1′-Acetoxychavicol acetate ameliorates age-related spatial memory deterioration by increasing serum ketone body production as a complementary energy source for neuronal cells

• 1′-Acetoxychavicol acetate (ACA) improves short- and long-term memory in SAMP8 mice.
• Serum metabolite profiles were obtained by GC-MS analysis.
• ACA increased the serum β-hydroxybutyric acid and palmitic acid.
• ACA did not occur the histological damage in the CA1 region of the hippocampus.

1′-Acetoxychavicol acetate (ACA) is naturally obtained from the rhizomes and seeds of Alpinia galangal. Here, we examined the effect of ACA on learning and memory in senescence-accelerated mice prone 8 (SAMP8). In mice that were fed a control diet containing 0.02% ACA for 25 weeks, the learning ability in the Morris water maze test was significantly enhanced in comparison with mice that were fed the control diet alone. In the Y-maze test, SAMP8 mice showed decreased spontaneous alterations in comparison with senescence-accelerated resistant/1 (SAMR1) mice, a homologous control, which was improved by ACA pretreatment.

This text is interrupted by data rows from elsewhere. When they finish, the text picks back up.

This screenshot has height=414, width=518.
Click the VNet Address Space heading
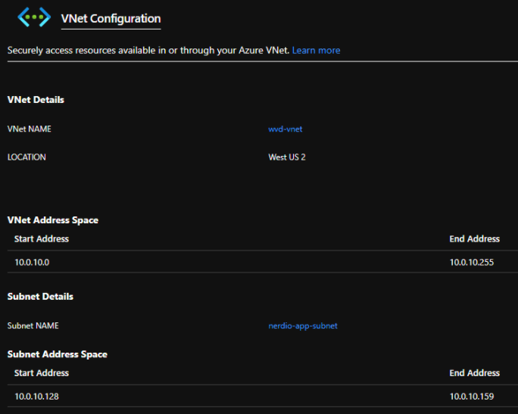coord(53,220)
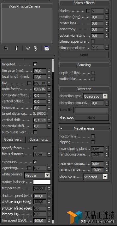Click the Show End Result icon
Viewport: 117px width, 226px height.
click(16, 48)
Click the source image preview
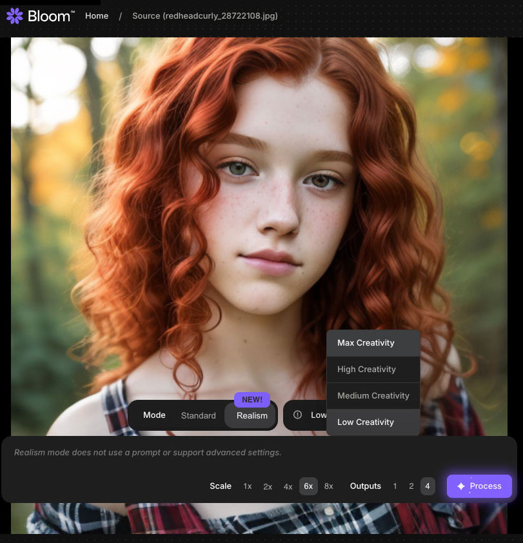Viewport: 523px width, 543px height. (x=258, y=193)
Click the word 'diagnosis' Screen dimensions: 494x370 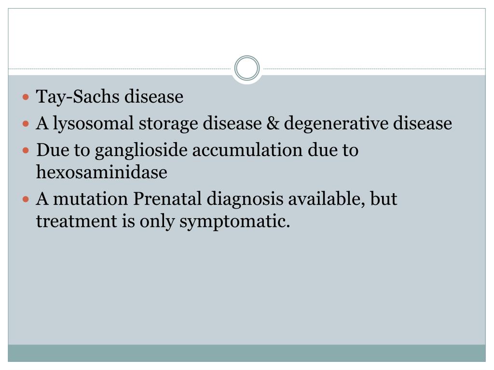tap(245, 199)
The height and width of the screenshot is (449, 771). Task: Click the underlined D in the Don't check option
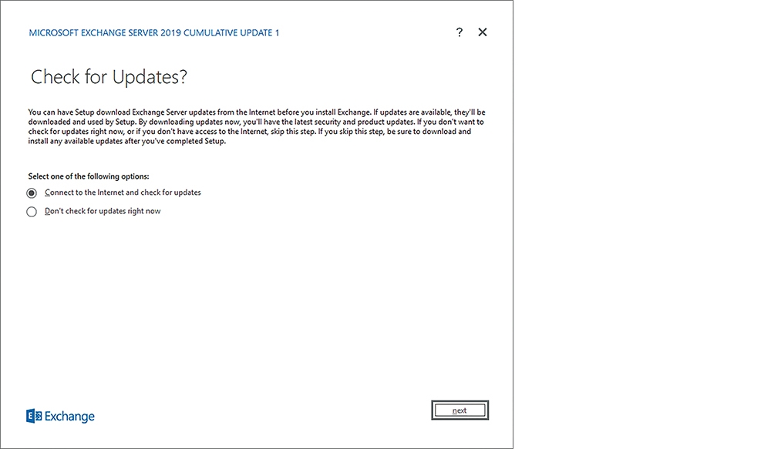[x=48, y=211]
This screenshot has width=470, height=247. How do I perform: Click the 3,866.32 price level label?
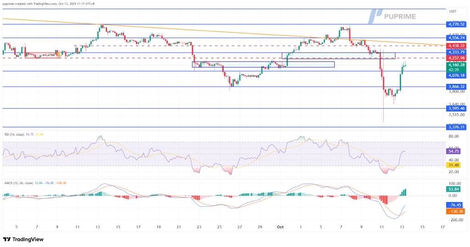pos(456,86)
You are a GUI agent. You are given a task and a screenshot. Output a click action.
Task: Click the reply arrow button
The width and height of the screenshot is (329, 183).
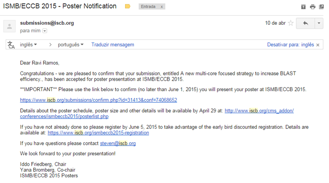306,23
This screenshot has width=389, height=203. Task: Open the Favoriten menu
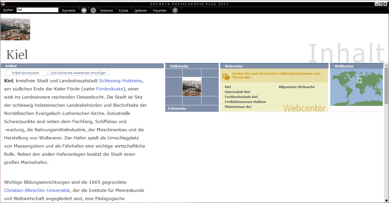(160, 11)
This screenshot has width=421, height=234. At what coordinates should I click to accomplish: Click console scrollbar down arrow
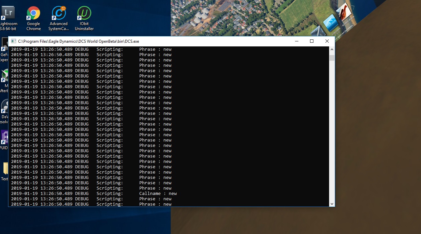point(332,204)
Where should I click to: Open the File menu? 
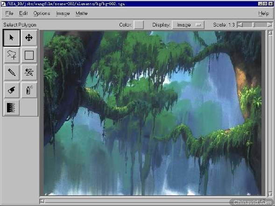[x=9, y=14]
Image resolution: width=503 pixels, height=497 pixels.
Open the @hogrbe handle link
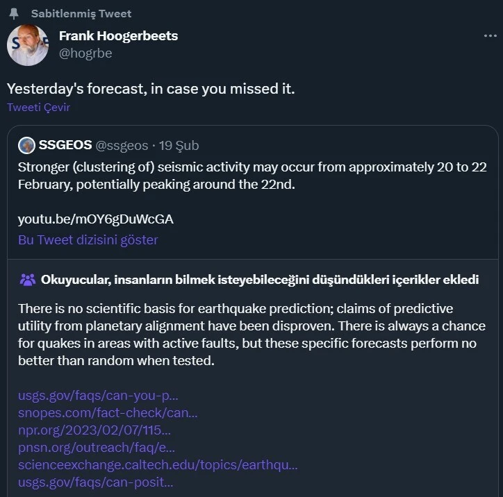point(85,53)
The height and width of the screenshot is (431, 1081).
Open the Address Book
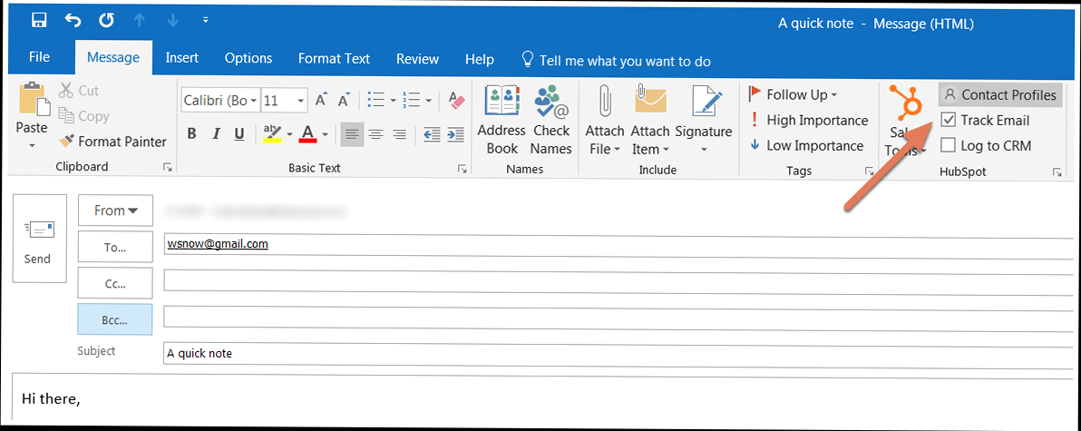coord(502,119)
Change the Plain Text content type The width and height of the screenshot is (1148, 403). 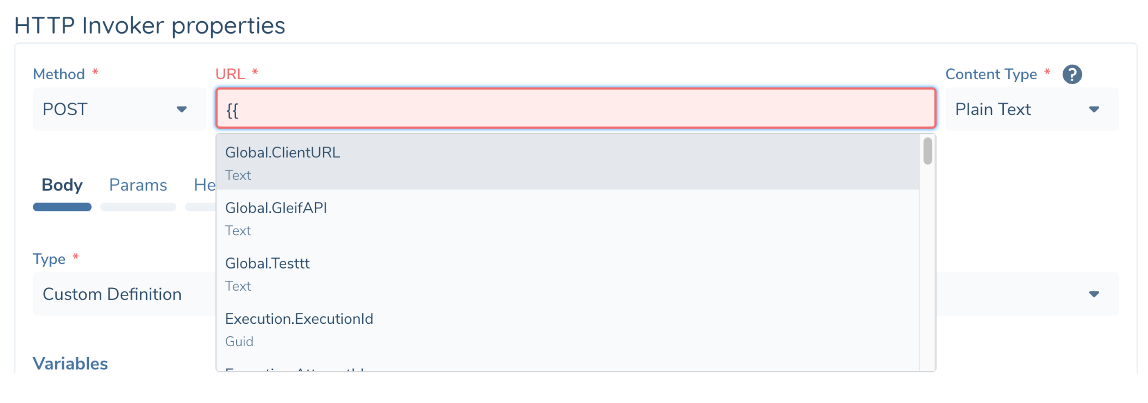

Serum metabolite profiles were obtained by GC-MS analysis, and each metabolic profile was plotted on a 3D score plot. Based upon the diagram, it can be seen that the distribution areas for the three groups were completely separate. Furthermore, the contents of β-hydroxybutyric acid and palmitic acid in the serum of SAMP8-ACA mice were higher than those of SAMP8-control mice and SAMR1-control mice. We also found that SAMR1 mice did not show histological abnormalities, whereas histological damage in the CA1 region of the hippocampus in SAMP8-control mice was observed. However, SAMP8-ACA mice were observed in a similar manner as SAMR1 mice. These findings confirm that ACA increases the serum concentrations of β-hydroxybutyric acid and palmitic acid levels and thus these fuels might contribute to the maintenance of the cognitive performance of SAMP8 mice.